Adding an additional layer slows things down. So the tradeoff must be worth it.

Personally, I would go without a design doc, unless you work on a mission-critical feature humans MUST specify or deeply understand. But this is my gut speaking, I need to give it a try!


Yeah I'd love to hear more about that. Like the way I imagine things working currently is "get requirement", "implement requirement", more or less following existing patterns and not doing too much thinking or changing of the existing structure.

But what I'd love to see is, if it has an engineering design step, could it step back and say "we're starting to see this system evolve to a place where a <CQRS, event-sourcing, server-driven-state-machine, etc> might be a better architectural match, and so here's a proposal to evolve things in that direction as a first step."

Something like Kent Beck's "for each desired change, make the change easy (warning: this may be hard), then make the easy change." If we can get to a point where AI tools can make those kinds of tradeoffs, that's where I think things get slightly dangerous.
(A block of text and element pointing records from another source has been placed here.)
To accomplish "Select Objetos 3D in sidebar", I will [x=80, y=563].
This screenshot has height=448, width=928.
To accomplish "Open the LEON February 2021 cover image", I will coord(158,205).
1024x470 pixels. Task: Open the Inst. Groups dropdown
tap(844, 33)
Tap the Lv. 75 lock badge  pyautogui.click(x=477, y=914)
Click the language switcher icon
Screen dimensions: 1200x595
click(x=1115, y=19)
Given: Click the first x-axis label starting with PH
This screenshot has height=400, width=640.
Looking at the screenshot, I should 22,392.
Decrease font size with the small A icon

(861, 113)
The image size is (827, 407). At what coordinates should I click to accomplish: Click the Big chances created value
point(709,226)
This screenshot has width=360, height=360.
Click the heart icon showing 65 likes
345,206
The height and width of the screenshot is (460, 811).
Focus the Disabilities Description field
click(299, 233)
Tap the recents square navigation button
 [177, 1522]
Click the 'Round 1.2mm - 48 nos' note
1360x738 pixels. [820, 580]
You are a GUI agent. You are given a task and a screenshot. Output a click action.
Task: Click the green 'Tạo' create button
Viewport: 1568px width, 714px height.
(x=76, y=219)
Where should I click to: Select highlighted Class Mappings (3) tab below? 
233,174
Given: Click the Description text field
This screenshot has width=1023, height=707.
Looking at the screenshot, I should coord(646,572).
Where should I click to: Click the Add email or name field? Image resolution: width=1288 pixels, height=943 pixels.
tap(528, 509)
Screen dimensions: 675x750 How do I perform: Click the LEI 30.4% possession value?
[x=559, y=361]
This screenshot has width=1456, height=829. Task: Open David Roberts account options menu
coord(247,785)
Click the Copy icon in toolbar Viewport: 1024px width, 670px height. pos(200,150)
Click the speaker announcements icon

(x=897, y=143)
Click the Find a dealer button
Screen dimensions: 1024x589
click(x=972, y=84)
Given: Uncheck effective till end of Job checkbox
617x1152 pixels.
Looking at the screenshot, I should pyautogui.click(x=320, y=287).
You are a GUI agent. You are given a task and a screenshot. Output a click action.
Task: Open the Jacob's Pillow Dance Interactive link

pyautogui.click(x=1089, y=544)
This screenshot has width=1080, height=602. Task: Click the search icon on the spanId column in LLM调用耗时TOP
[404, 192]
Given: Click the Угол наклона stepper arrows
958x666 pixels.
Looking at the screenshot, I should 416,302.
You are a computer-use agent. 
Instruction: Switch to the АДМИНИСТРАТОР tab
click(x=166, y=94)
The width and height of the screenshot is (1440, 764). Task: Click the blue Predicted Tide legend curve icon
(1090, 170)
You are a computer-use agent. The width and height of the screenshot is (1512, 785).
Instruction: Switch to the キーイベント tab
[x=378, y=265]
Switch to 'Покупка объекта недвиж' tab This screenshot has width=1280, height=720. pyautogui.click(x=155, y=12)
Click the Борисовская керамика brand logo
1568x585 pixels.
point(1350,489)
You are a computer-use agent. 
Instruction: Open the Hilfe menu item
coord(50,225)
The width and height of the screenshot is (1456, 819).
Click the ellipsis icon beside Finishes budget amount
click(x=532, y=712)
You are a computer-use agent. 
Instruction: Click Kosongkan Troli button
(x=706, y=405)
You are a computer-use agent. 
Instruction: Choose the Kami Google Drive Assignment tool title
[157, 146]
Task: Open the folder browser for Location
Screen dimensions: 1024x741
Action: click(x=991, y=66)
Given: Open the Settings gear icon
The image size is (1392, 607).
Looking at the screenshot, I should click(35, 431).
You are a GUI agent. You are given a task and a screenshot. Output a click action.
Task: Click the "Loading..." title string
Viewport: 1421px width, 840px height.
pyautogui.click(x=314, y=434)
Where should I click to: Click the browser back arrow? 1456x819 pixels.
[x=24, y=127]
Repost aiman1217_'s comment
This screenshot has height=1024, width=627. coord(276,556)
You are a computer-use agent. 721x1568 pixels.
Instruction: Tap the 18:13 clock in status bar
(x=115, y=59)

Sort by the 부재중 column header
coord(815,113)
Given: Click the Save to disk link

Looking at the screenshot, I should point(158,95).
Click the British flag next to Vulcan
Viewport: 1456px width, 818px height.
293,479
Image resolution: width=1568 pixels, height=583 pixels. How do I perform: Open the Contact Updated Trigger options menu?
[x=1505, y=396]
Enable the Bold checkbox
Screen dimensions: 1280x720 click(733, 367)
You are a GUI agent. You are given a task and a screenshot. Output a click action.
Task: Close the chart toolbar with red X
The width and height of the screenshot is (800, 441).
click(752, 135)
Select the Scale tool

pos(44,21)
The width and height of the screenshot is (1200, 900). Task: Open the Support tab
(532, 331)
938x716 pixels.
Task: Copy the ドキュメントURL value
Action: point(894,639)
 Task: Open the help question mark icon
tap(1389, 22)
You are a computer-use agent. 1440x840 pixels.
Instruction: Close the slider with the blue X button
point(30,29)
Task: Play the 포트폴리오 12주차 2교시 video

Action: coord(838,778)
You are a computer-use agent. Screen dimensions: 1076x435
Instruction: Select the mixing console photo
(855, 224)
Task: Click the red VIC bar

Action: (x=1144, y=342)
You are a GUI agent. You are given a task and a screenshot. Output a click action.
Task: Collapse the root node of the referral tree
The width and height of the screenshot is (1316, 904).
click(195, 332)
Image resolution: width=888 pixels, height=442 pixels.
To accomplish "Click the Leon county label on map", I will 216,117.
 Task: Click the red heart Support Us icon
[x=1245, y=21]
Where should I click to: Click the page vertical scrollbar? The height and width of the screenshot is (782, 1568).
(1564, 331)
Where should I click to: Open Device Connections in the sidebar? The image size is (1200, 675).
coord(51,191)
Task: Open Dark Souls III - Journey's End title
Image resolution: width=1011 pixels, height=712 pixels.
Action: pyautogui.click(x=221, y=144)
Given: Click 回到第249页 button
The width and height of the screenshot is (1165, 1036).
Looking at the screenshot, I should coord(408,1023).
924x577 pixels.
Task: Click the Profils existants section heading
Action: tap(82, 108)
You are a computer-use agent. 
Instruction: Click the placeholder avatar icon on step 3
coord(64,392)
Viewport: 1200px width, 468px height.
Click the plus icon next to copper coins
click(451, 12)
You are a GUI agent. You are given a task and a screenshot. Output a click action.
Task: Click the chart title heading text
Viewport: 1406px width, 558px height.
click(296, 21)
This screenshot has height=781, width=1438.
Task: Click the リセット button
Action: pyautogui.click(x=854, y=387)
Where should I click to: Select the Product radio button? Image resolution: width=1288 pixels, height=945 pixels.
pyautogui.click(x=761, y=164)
OTOH if AI models are writing all the code, and AI models have contexts that far exceed what humans can keep in their head at once, then maybe for these agents everything is an easy change. In which case, well, I guess having human SWEs in the loop would do more harm than good at that point.


I have LLMs write and review design docs. Usually I prompt to describe the doc, the structure, what tradeoffs are especially important, etc. Then an LLM writes the doc. I spot check it. A separate LLM reviews it according to my criteria. Once everything has been covered in first draft form I review it manually, and then the cycle continues a few times. A lot of this can be done in a few minutes. The manual review is the slowest part.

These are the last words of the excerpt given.